The segregation of the thyroid function into higher versus lower function is due to the fact that a linear, or just incremental, relationship between thyroid function and QoL cannot be expected. This relationship must be U-shaped with e.g. decreasing serum TSH below the reference range leading to decreasing QoL due to hyperthyroidism whereas increasing TSH above the reference range also leads to decreasing, and not increasing, QoL. Therefore, when analyzing thyroid hyperfunction within the model, serum TSH values above the general population median, and serum T4 and serum T3 values below the median were set to missing. Similarly, when analyzing hypofunction, serum TSH values below the median in the general population and serum T4 and serum T3 above the median were set to missing.

Statistical Analyses

Initially, pairwise relationships between all variables in the theoretical model were analyzed univariately, controlling for age, gender and educational level, using SAS 9.1.3 PROC GLM [15].

Subsequently, statistically significant associations (p < 0.05) were joined in one overall path model, using Mplus [16] with maximum likelihood estimation. Model results were checked for colinearity between hormone measurements and nonnormal distribution of clinical variables, particularly serum TSH, which was also entered as squared and cubed values.

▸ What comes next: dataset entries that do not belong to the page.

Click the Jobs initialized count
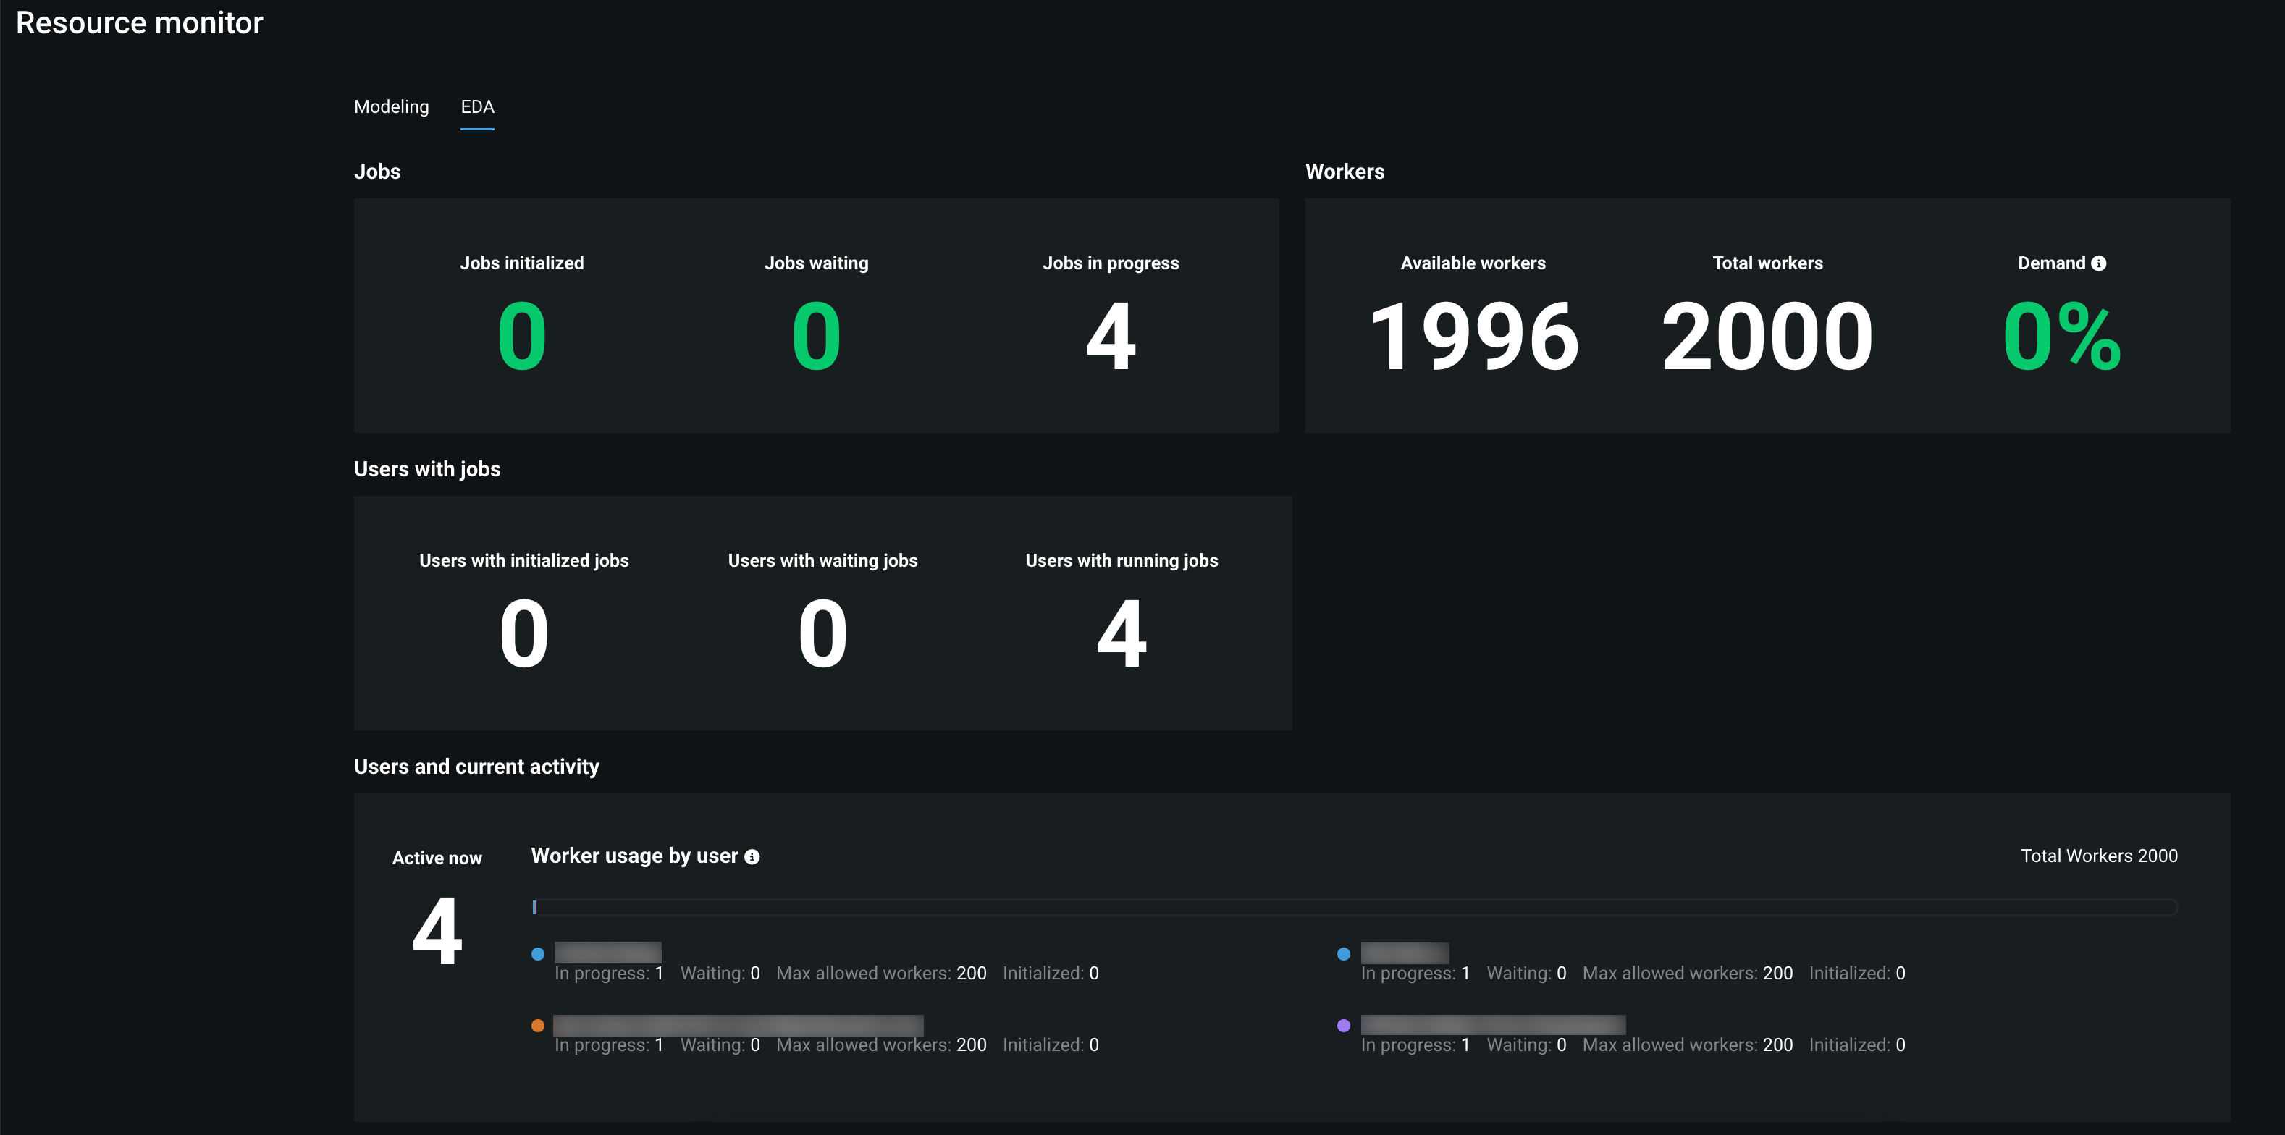 522,336
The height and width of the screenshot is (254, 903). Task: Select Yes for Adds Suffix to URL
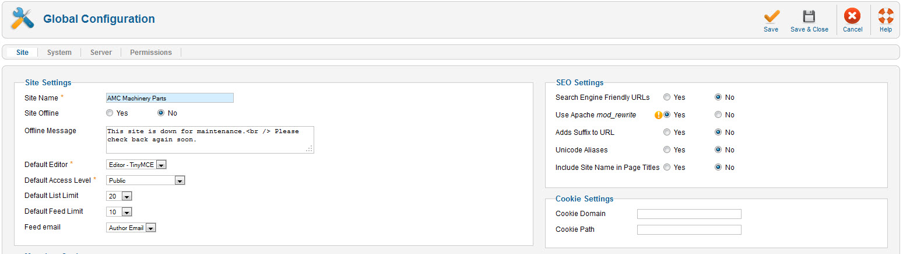667,133
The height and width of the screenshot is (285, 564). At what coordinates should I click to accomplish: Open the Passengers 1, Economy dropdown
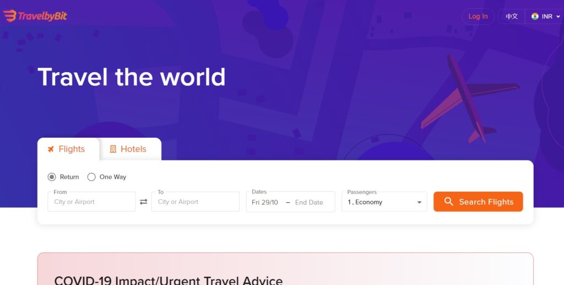tap(384, 202)

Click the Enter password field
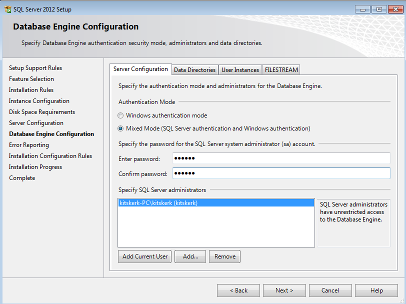tap(281, 159)
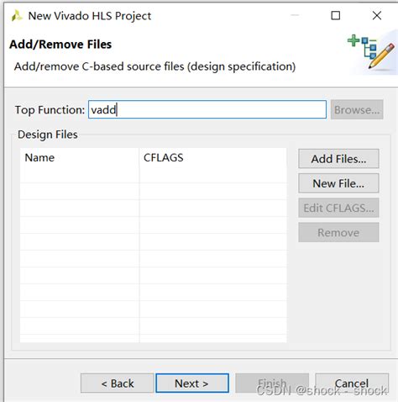398x402 pixels.
Task: Proceed with the Next > button
Action: point(192,383)
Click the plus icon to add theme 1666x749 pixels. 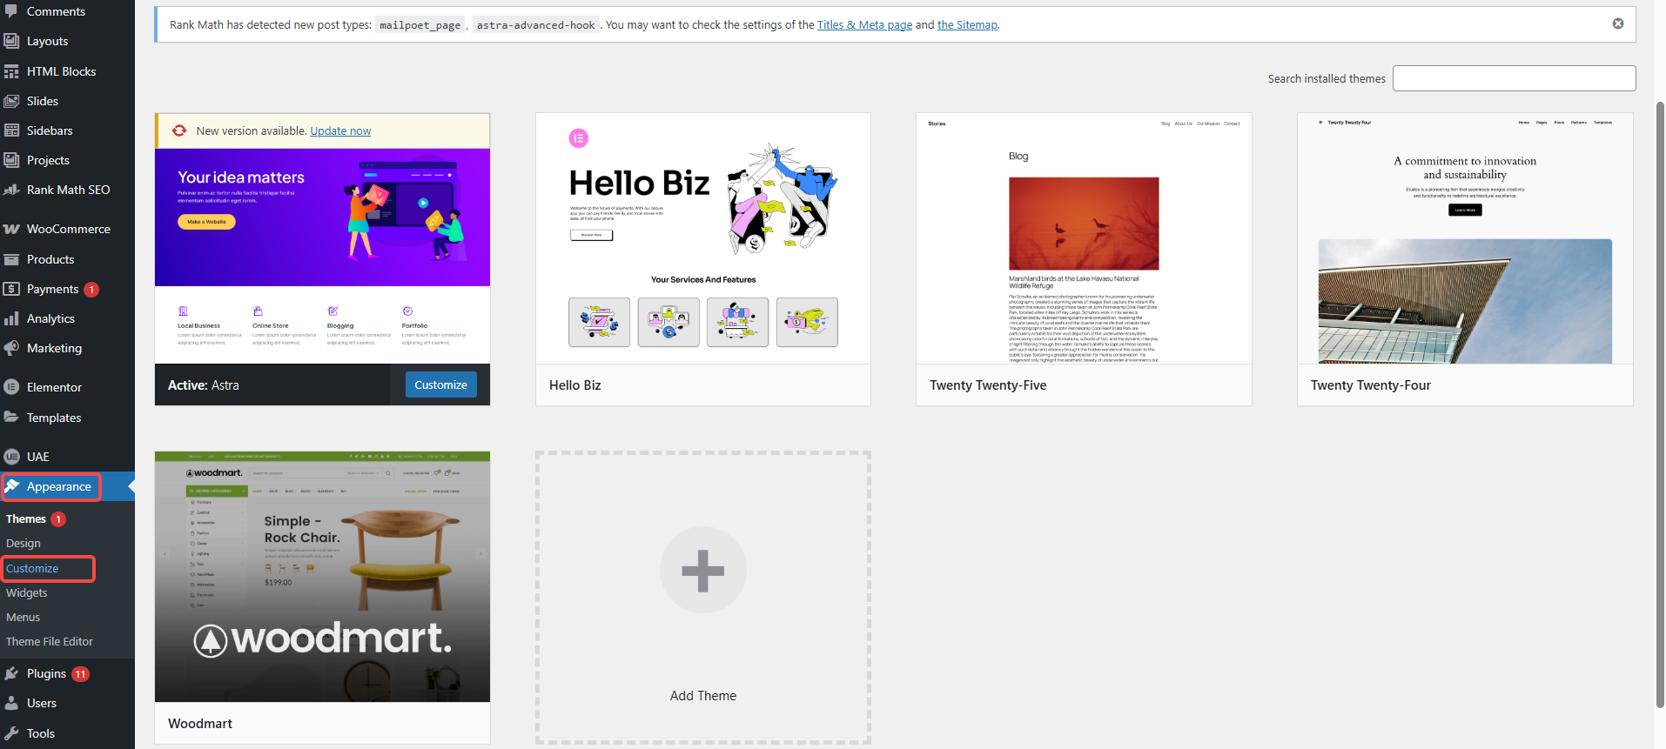click(x=702, y=571)
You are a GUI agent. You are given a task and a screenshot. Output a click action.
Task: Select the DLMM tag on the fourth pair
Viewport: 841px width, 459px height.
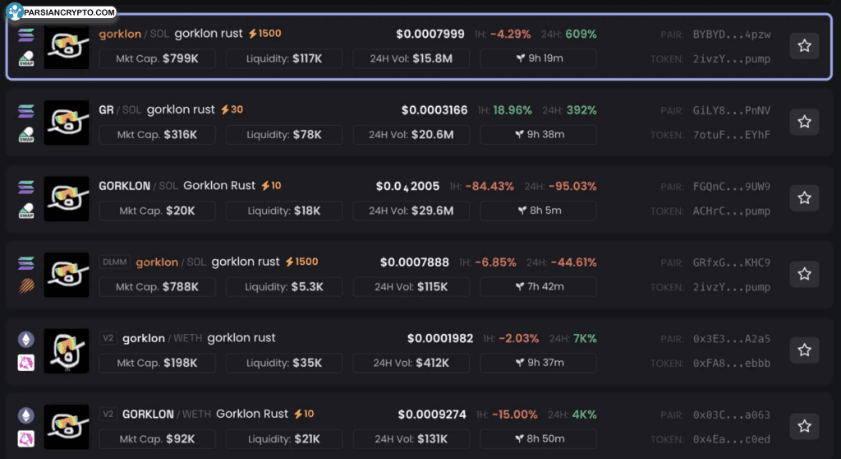click(114, 262)
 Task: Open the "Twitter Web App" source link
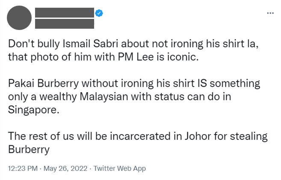119,168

To test the stability of the results, several post hoc analyses were performed. In the univariate pairwise analyses of the relationship between QoL scales and thyroid function, the latter was also operationalized as (a) current thyroid function, i.e. euthyroidism (n = 92, 46%), mild hypothyroidism (n = 77, 39%), overt hypothyroidism (n = 3, 2%), mild hyperthyroidism (i.e. over-treated) (n = 14, 7%) and overt hyperthyroidism (n = 8, 4%); (b) current euthyroidism (euthyroidism vs. any dysfunction) and (c) degree of dysfunction at the time of diagnosis (mild vs. overt hypothyroidism). The multivariate analysis concerning relationships with thyroid autoimmunity was repeated, controlling for (a) age, (b) duration of disease, (c) whether or not on l-thyroxine replacement therapy, (d) dosage and duration of l-thyroxine therapy and (e) current thyroid function (euthyroidism, mild/overt hypothyroidism and hyperthyroidism) by adding these variables as covariates to the regression equations.

Results

Univariate Associations

In the univariate, controlled comparisons, clinical variables measuring goitre (i.e. thyroid volume), thyroid dysfunction (i.e. TSH, T4 and T3) and eye involvement (i.e. CAS and NOSPECS) were not related to QoL scores. TPOAb levels were statistically significantly associated with several QoL dimensions: Goitre Symptoms (p = 0.024), Depressivity (p = 0.004), Anxiety (p = 0.004), Emotional Susceptibility (p = 0.005) and Impaired Social Life (p = 0.047).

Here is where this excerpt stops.